A handful families own all of this.

Look, I live in the northern suburbs of Johannesburg, one of the most unequal cities in the world. We all know the discomfiting dichotomy of Sandton and Alexandra.

It's just that in such northern suburbs of Johannesburg wealth, which exists in breath-taking abundance, hides behind tall walls and impregnable gates.

But here in Stellenbosch, Franschhoek and surrounding towns, wealth shouts at you as you drive through the main road that snakes through the winelands.

The beautiful landscape only reinforces this wealth. Ah, those smiling valleys and meadows; those rivers and brooks with waters that giggle as they bounce against rocks and boulders; those frowning mountains and hills; those dancing palms and oaks.

All these creations of God laugh in your face if you are poor: "We were created by God, but only the moneyed can enjoy us!"

Poor people in the Western Cape do exist. They are the faceless, voiceless shadows who plant and harvest the grapes. They get paid measly salaries - and as part of their salary, they receive bottles of wine.

The fact that wealth in these parts is still wholly in white hands is further reinforced when you finally get to the town.

Attendees are predominantly white. Black writers call it "the-spot-the-darkie festival".

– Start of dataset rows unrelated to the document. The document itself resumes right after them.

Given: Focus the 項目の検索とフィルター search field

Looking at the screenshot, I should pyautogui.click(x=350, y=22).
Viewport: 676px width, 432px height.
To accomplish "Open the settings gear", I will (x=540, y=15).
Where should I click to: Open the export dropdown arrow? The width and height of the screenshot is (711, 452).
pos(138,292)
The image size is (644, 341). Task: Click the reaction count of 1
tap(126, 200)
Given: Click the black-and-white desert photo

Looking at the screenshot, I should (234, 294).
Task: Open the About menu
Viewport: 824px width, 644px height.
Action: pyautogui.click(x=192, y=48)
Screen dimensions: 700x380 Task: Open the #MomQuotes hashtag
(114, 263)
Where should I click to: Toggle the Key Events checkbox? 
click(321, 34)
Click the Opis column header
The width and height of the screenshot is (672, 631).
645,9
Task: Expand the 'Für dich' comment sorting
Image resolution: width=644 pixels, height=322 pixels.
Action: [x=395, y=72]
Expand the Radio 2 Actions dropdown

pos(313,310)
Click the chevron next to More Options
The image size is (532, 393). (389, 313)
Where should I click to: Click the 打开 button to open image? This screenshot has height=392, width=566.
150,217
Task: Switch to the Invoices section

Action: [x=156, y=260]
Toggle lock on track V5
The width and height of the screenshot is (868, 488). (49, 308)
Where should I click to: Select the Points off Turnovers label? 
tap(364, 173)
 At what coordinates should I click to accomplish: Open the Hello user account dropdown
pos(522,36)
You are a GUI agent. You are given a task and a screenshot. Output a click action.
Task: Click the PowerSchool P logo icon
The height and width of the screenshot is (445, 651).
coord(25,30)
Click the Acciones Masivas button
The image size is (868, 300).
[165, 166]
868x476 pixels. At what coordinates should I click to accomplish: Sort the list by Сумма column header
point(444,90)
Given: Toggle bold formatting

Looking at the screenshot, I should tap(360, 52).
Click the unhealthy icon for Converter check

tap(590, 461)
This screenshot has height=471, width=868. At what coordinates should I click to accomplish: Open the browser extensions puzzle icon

There's a reason the festival is white. Travelling here - from any part of the country - is expensive. Accommodation is prohibitive, as is food.

My friend and fellow author Thando Mgqolozana a couple of years ago delivered a stinging rebuke to organisers for their reluctance to transform the festival so that it is more reflective of the demographics of the land.

He was dismissively told to stay away if he wasn't happy with the current offering. Four years ago, Mgqolozana put his money where his mouth is.

His brainchild Abantu Book Festival, held in Soweto every December, last year eclipsed the Franschhoek festival in terms of attendance.

Happily, black people who attend Abantu - yes, it is deliberately black - buy books.

Black writers who still persist on attending Franschhoek have been pilloried by those who believe this festival should be boycotted.

I believe writers are supposed to transcend boundaries; they are supposed to be bridges between various sectors of society.

I'll continue visiting Franschhoek, for it is to me a sober reminder of where the country still is in terms of wealth redistribution or lack thereof.